For comparison, the Civil War .58 cal. rifle-musket threw a slug weighing about one ounce at a muzzle velocity of less than 1000 ft/sec. Because the Civil War bullet was unjacketed, soft lead this may not be a fair comparison.

On the other hand the old 30/06 bullet had a much smaller mass but a much greater speed, I think about 2300 ft/sec at the muzzle. Because of its greater speed and flatter trajectory the rifle round was accurate at a greater distance and retained enough velocity to do real damage at greater ranges, out to 600 yds and beyond.

It is my understanding that the .223 round fired by the M-16 has an even higher muzzle velocity than the 30/06, which compensates for the lighter bullet. Frankly, I would just as soon not be shot with any of them.
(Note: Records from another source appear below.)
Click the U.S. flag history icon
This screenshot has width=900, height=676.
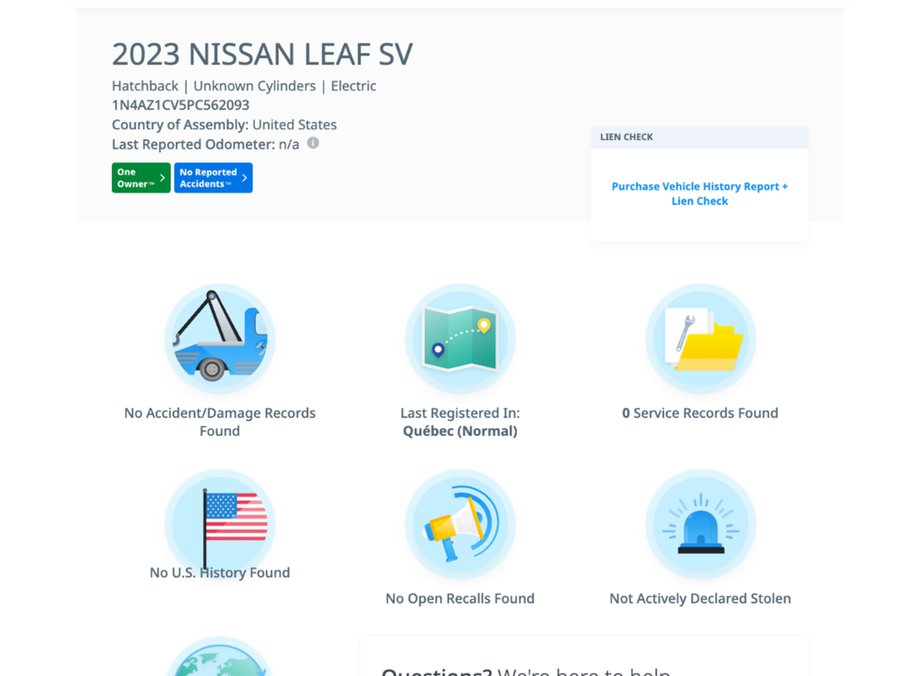(x=219, y=523)
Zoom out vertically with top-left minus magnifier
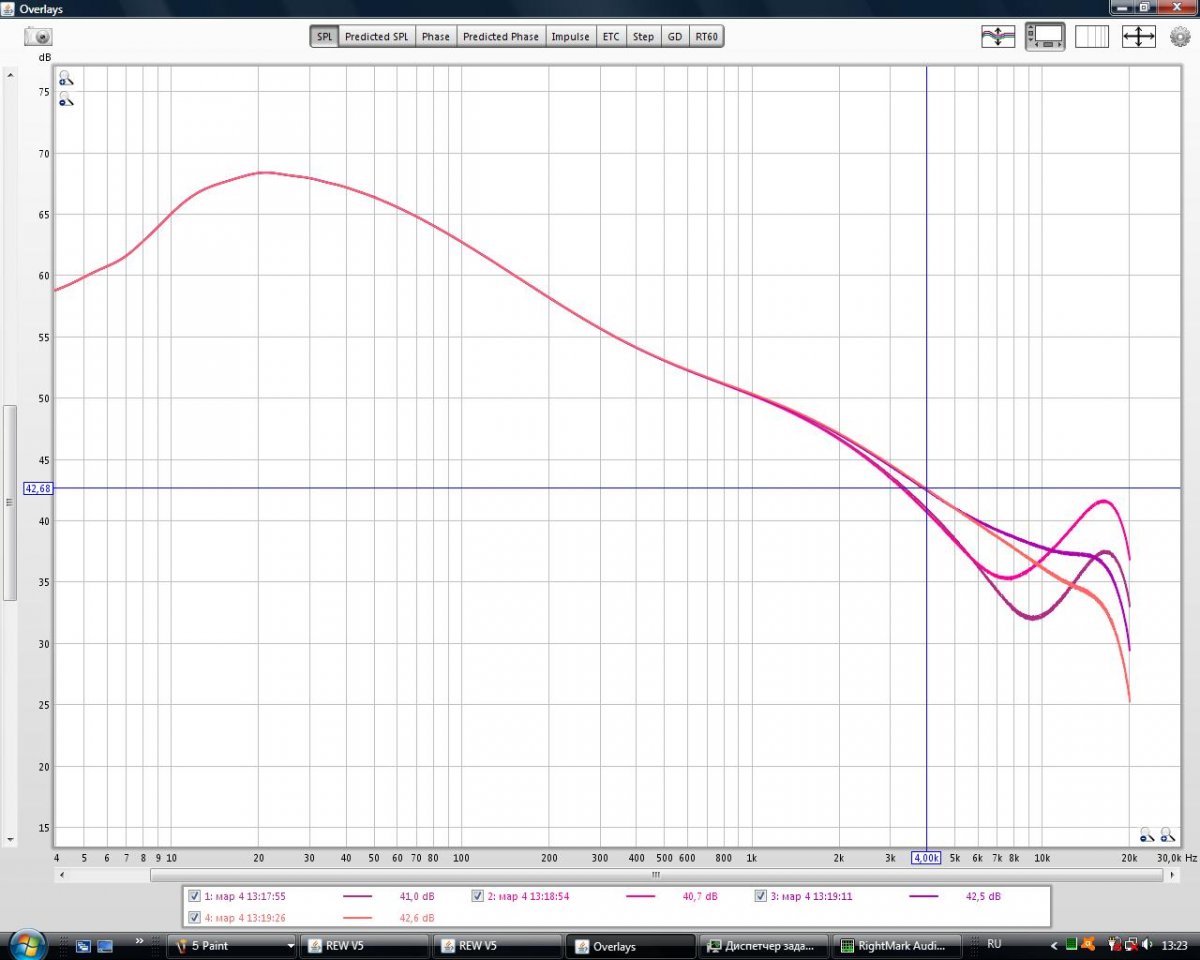The width and height of the screenshot is (1200, 960). tap(65, 99)
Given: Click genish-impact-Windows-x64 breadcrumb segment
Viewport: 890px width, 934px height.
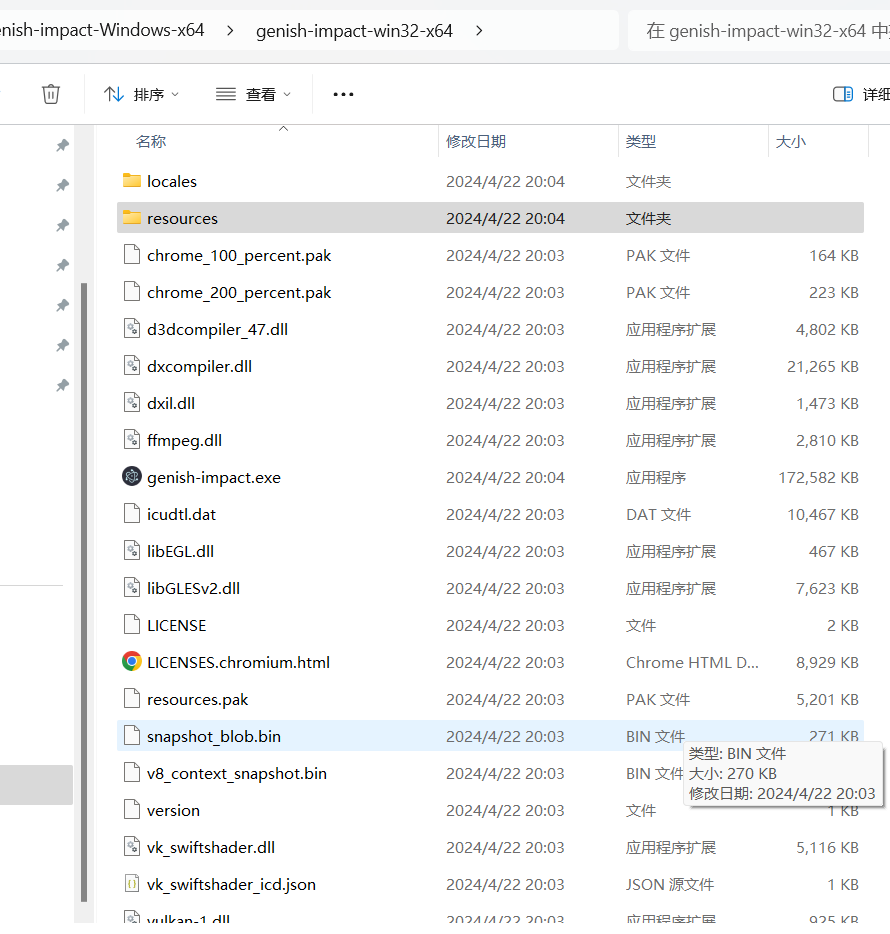Looking at the screenshot, I should click(x=98, y=31).
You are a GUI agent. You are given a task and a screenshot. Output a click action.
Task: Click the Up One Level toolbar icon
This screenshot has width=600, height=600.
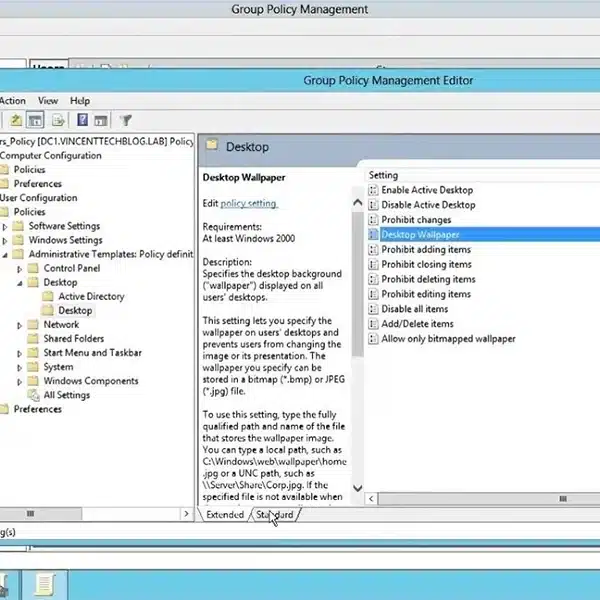17,120
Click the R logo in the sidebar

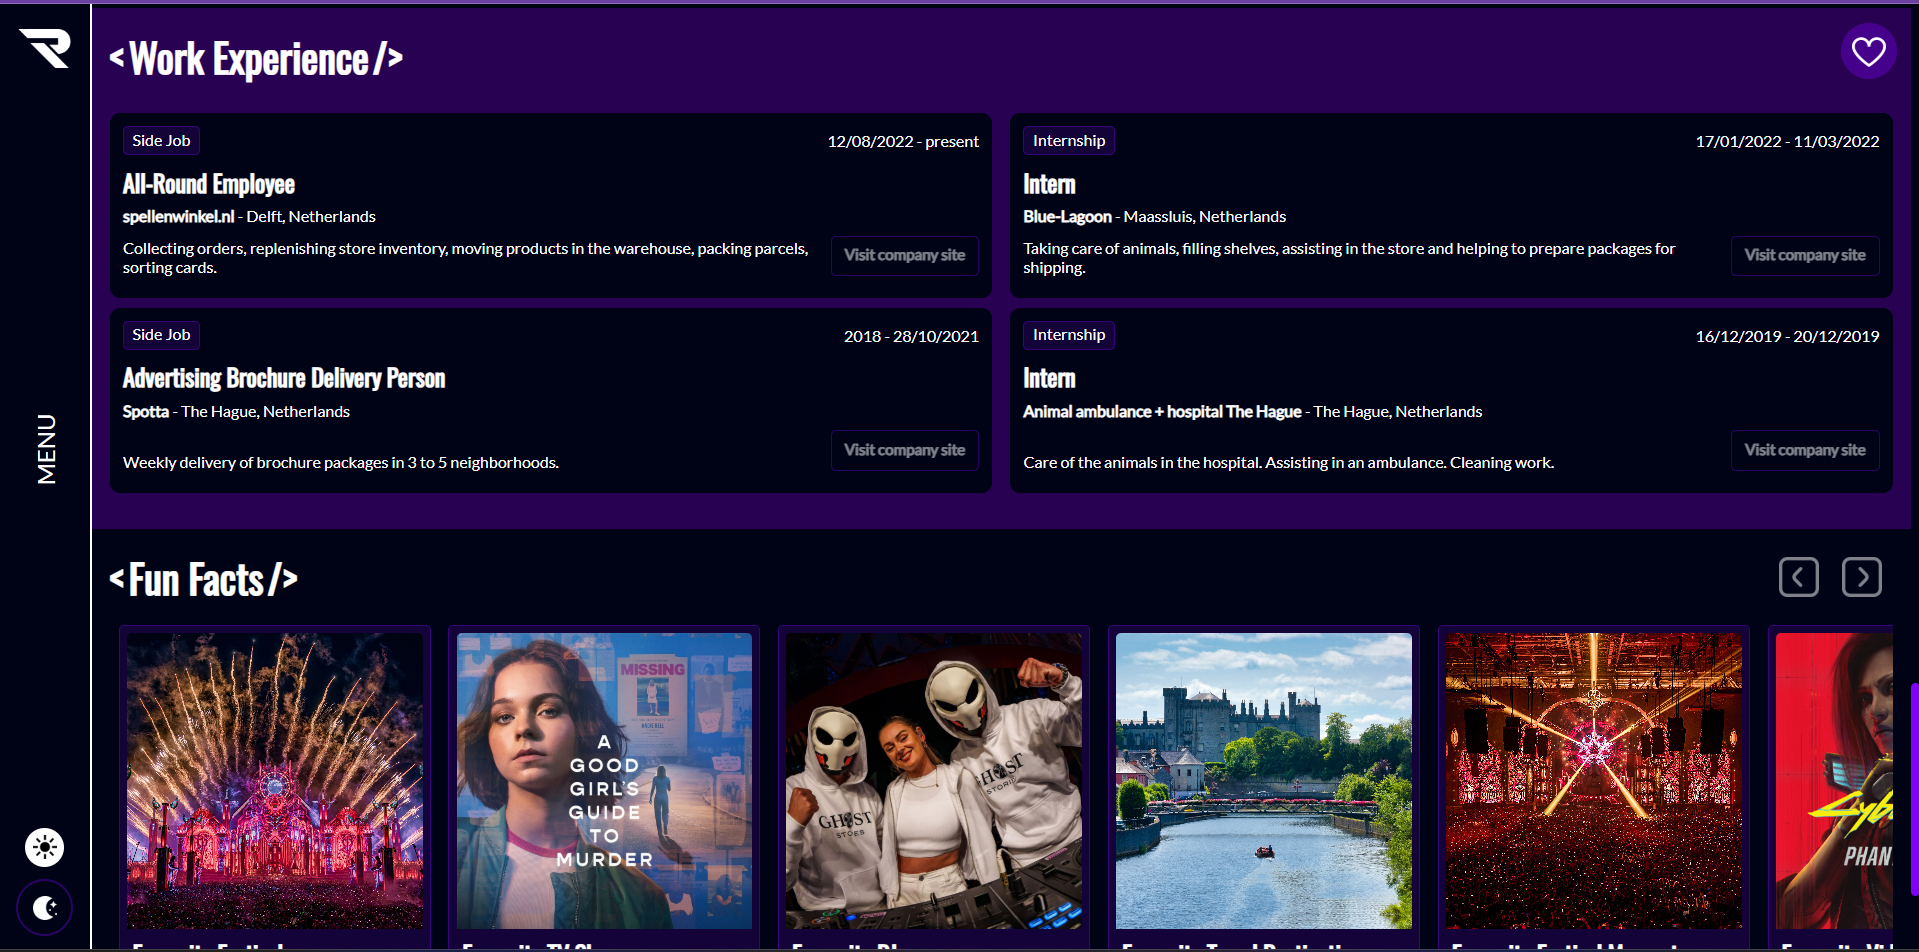pyautogui.click(x=45, y=48)
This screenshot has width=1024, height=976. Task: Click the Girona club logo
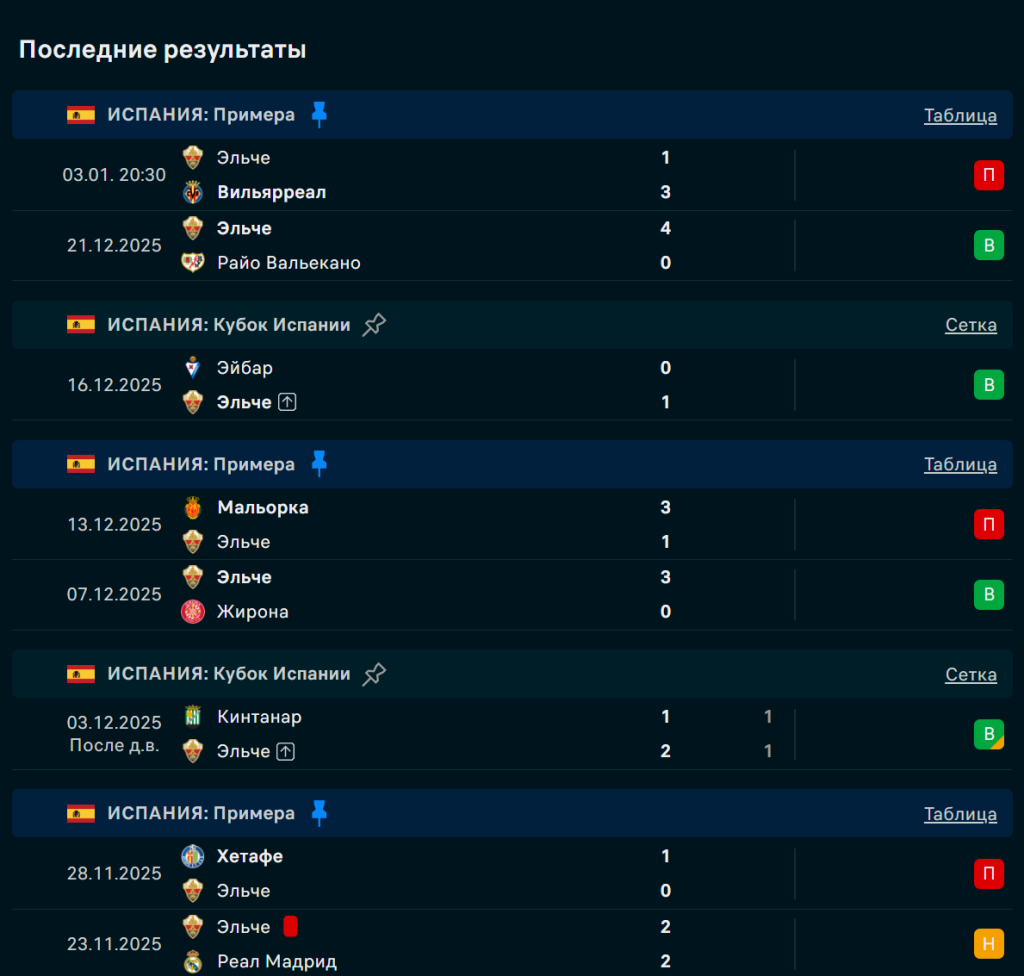tap(193, 612)
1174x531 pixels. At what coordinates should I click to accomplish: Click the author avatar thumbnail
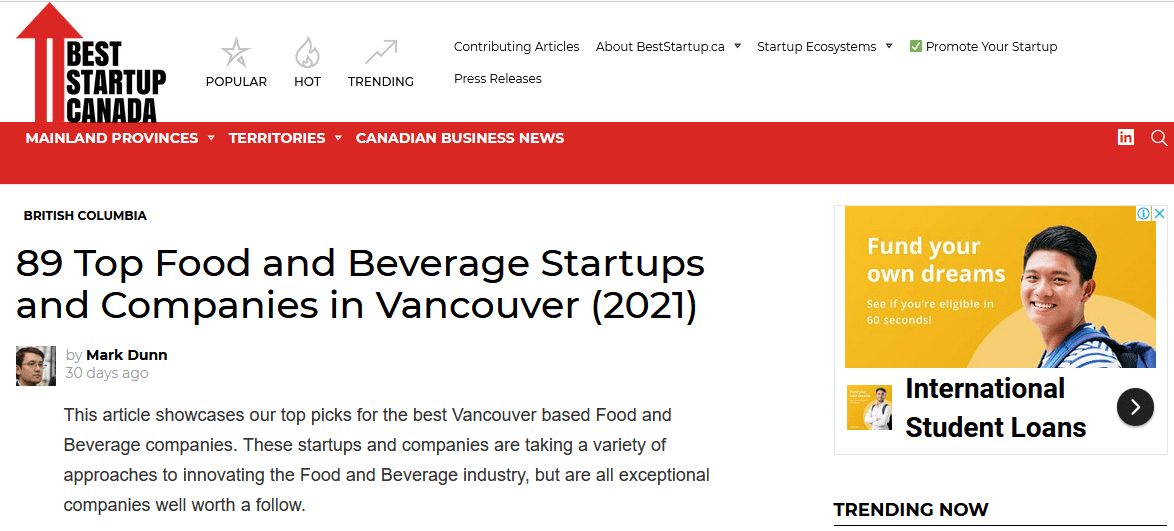point(36,365)
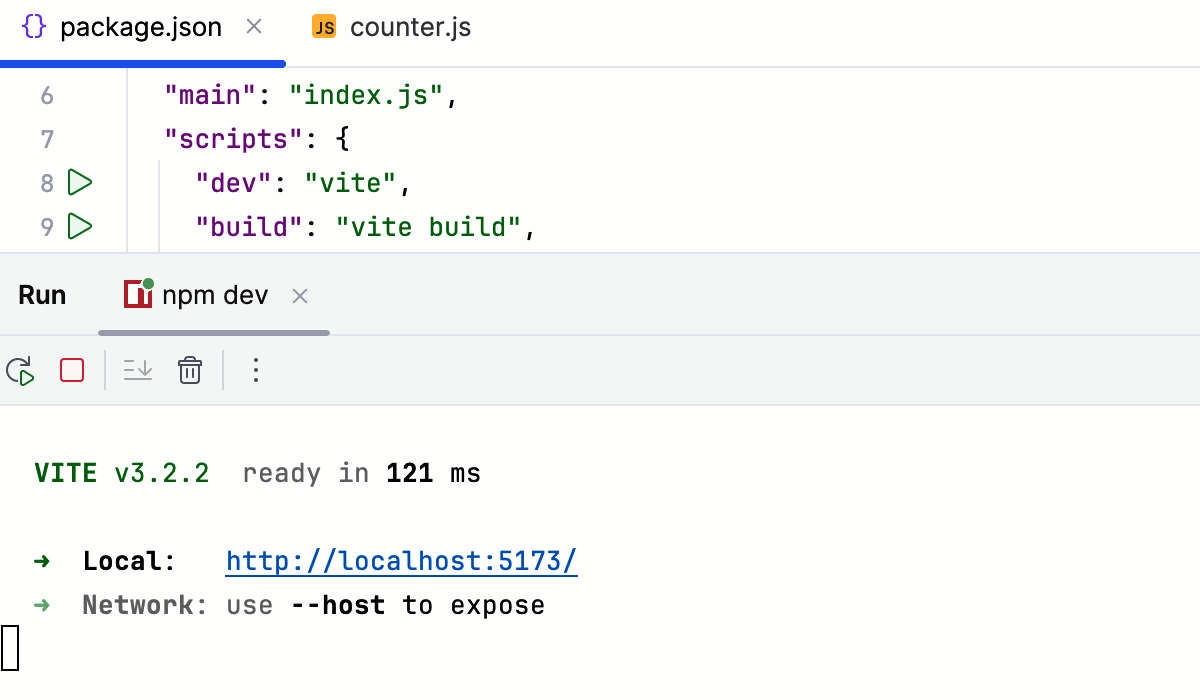This screenshot has width=1200, height=700.
Task: Click the JS icon on counter.js tab
Action: [323, 27]
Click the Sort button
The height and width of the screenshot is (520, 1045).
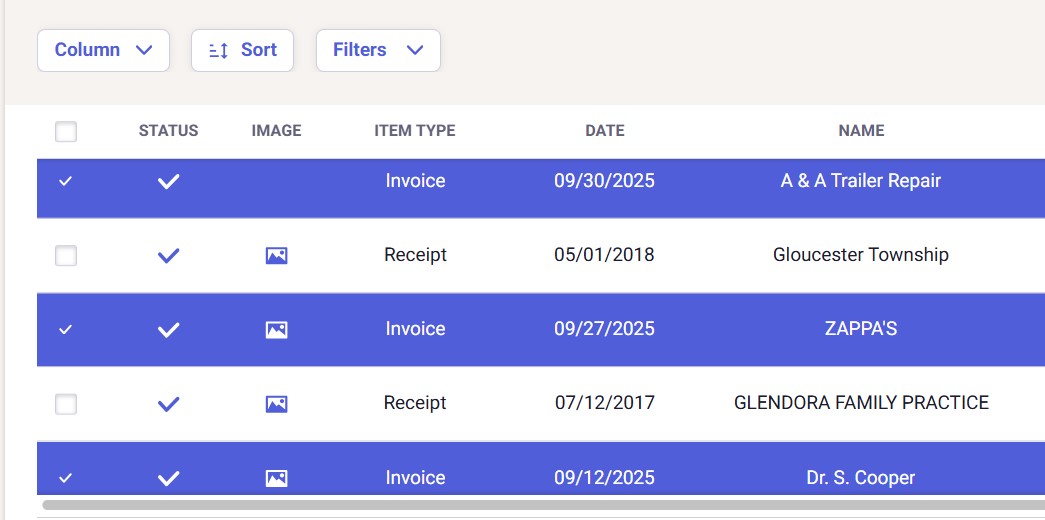pos(242,50)
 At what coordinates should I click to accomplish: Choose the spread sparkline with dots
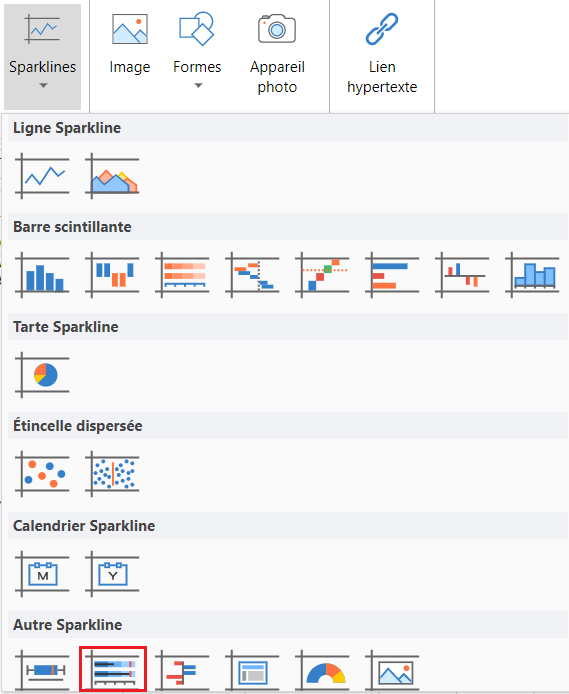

Tranquilis is right about stopping power as against killing power. It is stopping power that is the first consideration. My comment is that the surest way to stop an enemy instantly is to kill him where he stands. General Sherman is reported to have said that the only good Indians he had ever seen were dead. By the same token, one might think that the only definitely stopped adversary is a dead adversary.

The sabot was wood, and IIRC, it was intended to be a low-recoil alternative to the standard .30-06 ball. In otherwords, the target was ‘people’.

:smiley:

Those, plus the RSI (Relative Stoping Index: Hatcher) people. The real issue is that Fackler has a very large ego to go with an excellent brain, and has a problem with anything or anyone that disagrees with his theories. The Marshall & Sanow data are purely empirical, but they’re carefull about making sure there are a large number of samples before releasing data on effectiveness. Fackler wants to employ a more controlled scientific approach, but the problem with that, as Fackler himself states (albeit rarely in the context of his arguments with other theories), is that there are way too many variables to handle in any but the most enourmous studies. The Marshall & Sanow info is far less ‘scientific’, but has the advantage of coming from the real world. They deliberately disregard multi-wound fights, feeling that those reflect the intrusion of other factors they can’t account for, and concentrate on what happens when a person is hit once by a bullet: Do they keep on coming, or do they stop? Me, I’m somewhere in between Marshall & Sanow, and Dr. Fackler.

To paraphrase Spavined Gelding, the only sure thing is death.